“Mrs. Jansing. I’ll come to your front door and kick it in if you don’t put your husband on the phone. Now!”
I guess she knew I meant that.
The phone clattered onto a hard surface. I heard raised voices in the background, then footsteps on hardwood floors, and finally Jansing came on the line.
“We have a suspect,” I said. “I’m sending a photo to your phone.”
“You think I know him?”
“Let’s hope and pray to God that you do,” I said.
I sent the image of a possible Chuck’s delivery man as Conklin took a hard right onto the US 101 North on-ramp. I could see the bridge up ahead, but we were still twenty minutes away from Chuck’s Prime’s headquarters.
Jansing said, “I don’t know him. He doesn’t look familiar to me at all.”
“He may be one of your truckers. Does that help?”
“I don’t know our truckers,” said Chuck’s CEO. “None of them.”
Traffic slowed as we approached the Powell Street exit, and after an interminable sixty seconds of stop-and-go along Hollis, Richie said, “Hang on.”
He flipped on the lights and the siren, and while that didn’t exactly blow vehicles out of the road, the noise meant that I had to shout to communicate with Jansing. “We have to get into your personnel records.”
A volley of yelling back and forth concluded with Jansing’s offer to have his assistant, Caroline Henley, let us into the office so that we could examine the company’s personnel files. “Caroline lives two blocks from the office,” said Jansing.
Which was a relief.
At half past six and there was no fast way to get a warrant.
By the time Conklin pulled my screaming, flashing car up to Chuck’s cream-colored corporate headquarters, my heart was pounding hard against my rib cage—like it was trying to crash out of jail.
Was I right that the skinny delivery man was the belly bomber?
If so, could we stop him before he bombed again?
Conklin set the brakes and asked, “You okay?”
“There’s Caroline,” I said, pointing to a brown-haired woman wearing tight jeans and a short tan coat, who was lowering her head against the wind as she came toward us.
We got out of the car and exchanged greetings, then climbed the steps to the Emery Tech Building’s front door. Henley swiped her access card in the reader, and the locks thunked open. Once we were inside the lobby, I showed her the composite of our one lone suspect.
“Do you know him?” I asked her.
She took my phone in hand and said, “Yeah. I think that’s Walt.”
My hopped-up adrenal glands squirted a little more juice into my bloodstream. Jansing’s assistant knew the guy.
“What’s Walt’s last name?” Conklin asked as the elevator doors slid open.
“Bremmer. Or something like that,” Caroline said. “I only met him once, but I think he’s a very popular guy in our delivery fleet. He’s not in any trouble, is he?”

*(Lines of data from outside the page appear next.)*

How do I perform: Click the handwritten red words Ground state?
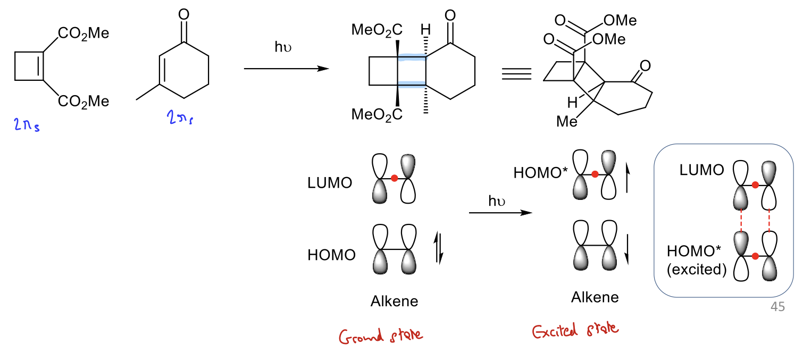[x=381, y=336]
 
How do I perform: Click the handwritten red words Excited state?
[x=575, y=330]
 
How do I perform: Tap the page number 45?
[x=777, y=307]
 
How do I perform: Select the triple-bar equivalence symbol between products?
[x=516, y=73]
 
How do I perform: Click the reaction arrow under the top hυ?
[x=287, y=69]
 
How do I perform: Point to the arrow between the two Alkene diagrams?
[x=500, y=213]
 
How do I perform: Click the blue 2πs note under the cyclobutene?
[x=27, y=124]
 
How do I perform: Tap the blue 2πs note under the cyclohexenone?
[x=180, y=117]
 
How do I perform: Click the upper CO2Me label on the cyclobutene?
[x=83, y=34]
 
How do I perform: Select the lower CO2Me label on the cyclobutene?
[x=83, y=102]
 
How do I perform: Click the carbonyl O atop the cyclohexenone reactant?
[x=184, y=14]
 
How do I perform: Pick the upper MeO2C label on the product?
[x=377, y=30]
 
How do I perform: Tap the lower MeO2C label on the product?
[x=377, y=115]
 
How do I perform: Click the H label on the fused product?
[x=425, y=29]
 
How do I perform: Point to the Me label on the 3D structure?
[x=567, y=122]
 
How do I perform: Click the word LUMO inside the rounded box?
[x=701, y=170]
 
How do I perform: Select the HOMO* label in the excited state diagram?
[x=541, y=173]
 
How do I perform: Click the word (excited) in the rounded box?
[x=697, y=269]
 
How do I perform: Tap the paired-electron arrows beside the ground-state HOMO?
[x=439, y=248]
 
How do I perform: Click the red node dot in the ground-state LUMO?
[x=395, y=178]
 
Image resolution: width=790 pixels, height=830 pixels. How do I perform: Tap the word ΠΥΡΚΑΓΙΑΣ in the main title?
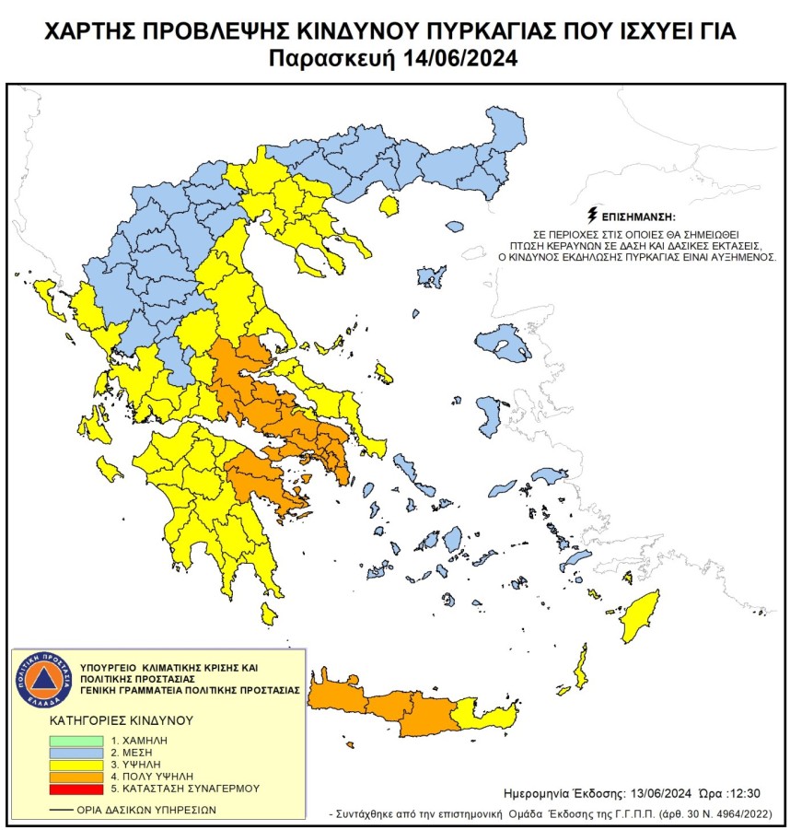click(512, 32)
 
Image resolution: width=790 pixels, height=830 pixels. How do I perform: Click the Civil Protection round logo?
click(38, 681)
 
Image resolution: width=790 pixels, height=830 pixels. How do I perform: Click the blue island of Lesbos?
click(504, 343)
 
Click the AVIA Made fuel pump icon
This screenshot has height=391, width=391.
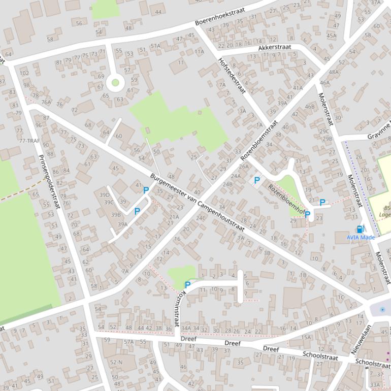click(361, 229)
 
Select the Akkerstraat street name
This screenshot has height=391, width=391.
click(275, 48)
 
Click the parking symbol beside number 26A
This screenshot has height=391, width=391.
click(257, 180)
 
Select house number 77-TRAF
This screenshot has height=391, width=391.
click(29, 141)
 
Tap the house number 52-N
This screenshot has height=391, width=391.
click(116, 362)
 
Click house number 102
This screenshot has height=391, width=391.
click(24, 73)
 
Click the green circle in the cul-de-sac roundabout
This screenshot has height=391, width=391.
click(115, 82)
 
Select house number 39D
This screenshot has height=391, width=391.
click(105, 195)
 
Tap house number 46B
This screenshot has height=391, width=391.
click(310, 107)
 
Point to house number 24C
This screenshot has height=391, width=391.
click(201, 218)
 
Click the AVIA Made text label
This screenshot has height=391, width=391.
click(361, 237)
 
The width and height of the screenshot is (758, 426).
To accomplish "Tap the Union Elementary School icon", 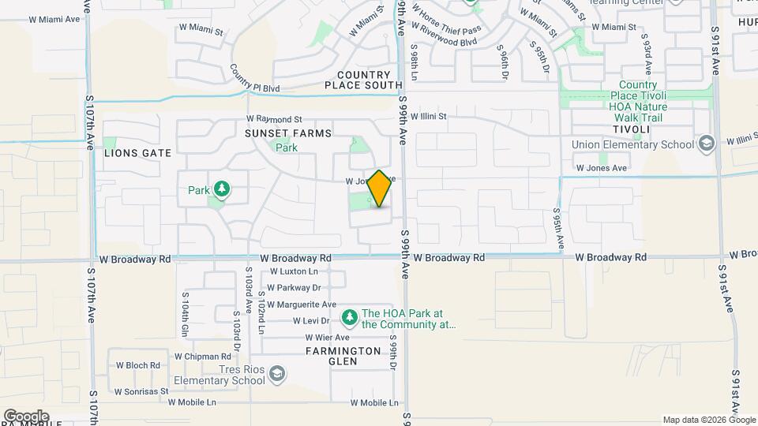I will (x=706, y=144).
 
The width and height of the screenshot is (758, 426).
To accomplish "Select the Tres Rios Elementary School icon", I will (x=276, y=373).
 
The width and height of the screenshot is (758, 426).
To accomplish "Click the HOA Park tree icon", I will (x=349, y=317).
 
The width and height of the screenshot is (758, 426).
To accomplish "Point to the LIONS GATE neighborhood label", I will (x=131, y=153).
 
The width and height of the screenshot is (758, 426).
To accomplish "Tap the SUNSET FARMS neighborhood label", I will (x=288, y=133).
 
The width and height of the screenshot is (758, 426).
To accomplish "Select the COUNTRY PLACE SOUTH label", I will (x=363, y=80).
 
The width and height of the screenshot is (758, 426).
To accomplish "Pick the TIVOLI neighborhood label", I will (x=629, y=129).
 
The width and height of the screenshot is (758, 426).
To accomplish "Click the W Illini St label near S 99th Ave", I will (x=428, y=116).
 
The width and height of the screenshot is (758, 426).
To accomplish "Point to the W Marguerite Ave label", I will (x=302, y=305).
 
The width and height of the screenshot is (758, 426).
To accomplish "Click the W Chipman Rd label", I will (x=201, y=356).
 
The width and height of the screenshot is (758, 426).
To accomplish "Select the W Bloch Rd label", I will (x=138, y=365).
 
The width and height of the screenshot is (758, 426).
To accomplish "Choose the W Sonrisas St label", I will (x=141, y=391).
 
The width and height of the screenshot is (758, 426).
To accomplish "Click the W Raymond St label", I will (x=274, y=118).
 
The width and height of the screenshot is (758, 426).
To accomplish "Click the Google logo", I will (x=26, y=417).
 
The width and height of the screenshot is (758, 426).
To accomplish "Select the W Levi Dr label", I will (x=311, y=321).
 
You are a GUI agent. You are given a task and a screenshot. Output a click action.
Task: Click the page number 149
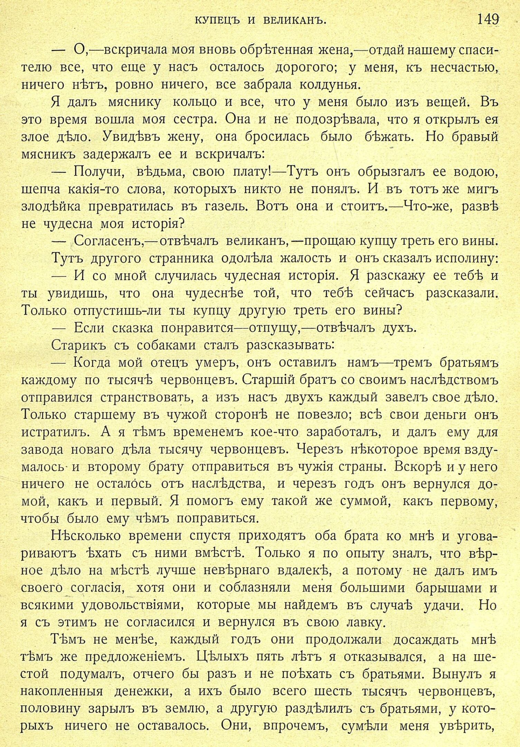488,19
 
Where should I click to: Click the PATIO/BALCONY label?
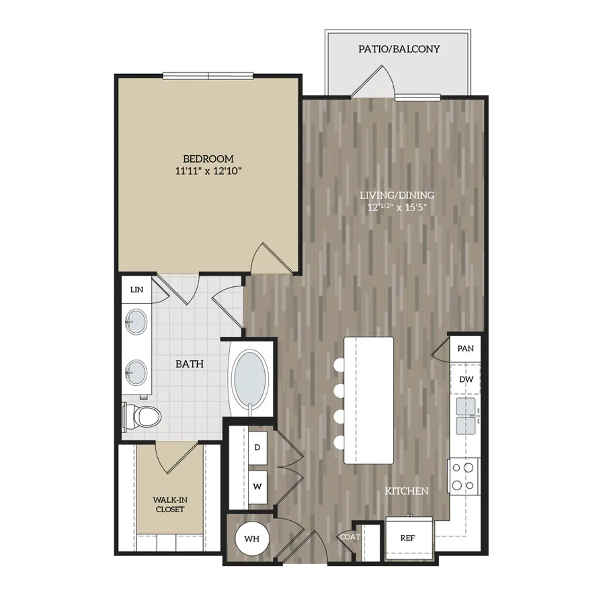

“How fast can you get into the files?” I asked her.
CHAPTER 74
IN HER OWN humble opinion, Cindy was a good driver. She kept to the speed limit, slowed at yellow lights, and let moms pushing baby strollers cross the street in their own good time.
So it was against her own rules of the road that Cindy sped up Lake Street at sixty-five, cutting in front of slower cars as she shot through the residential neighborhood.
If only she could be sure that the taillights up ahead belonged to the green Subaru. She pulled out of line to pass the vehicle in front of her, but she was forced to return to her own lane as an oncoming van leaned furiously on the horn.
It was frightening and embarrassing, and Cindy hunched reflexively, worried that if Mackie was up ahead and looked into her rearview mirror, she might once again make Cindy.
Still, Cindy pressed on.
At the moment, she was riding the tailgate of a Ford Escape, flying past the fenced-in, well-cropped lawns of St. Anne’s Home of the Poor. The Subaru was two cars ahead of the Escape, and although Cindy couldn’t identify the driver as Mackie Morales, she thought that the back of the driver’s head definitely looked to be that of a young adult female with short dark hair.
The driver turned her head to check her mirror, and Cindy saw her face.
That was her. That was Mackie Morales. For sure.
Cindy reached for her phone in the seat beside her and hit number three on her speed dial.
Lindsay’s voice came through the earpiece: “You have reached Sergeant Lindsay Boxer. Leave your name and time that you called—”
Damn it.
Cindy needed both hands on the wheel. She clicked off without leaving a message and tossed her phone back onto the passenger seat. Up ahead, Lake Street terminated at a T intersection. Cindy saw the Subaru take the left onto Arguello Boulevard toward the Presidio, and she followed the Outback into the turn too fast. Centrifugal force sent her handbag and cell phone off the passenger seat and onto the floor.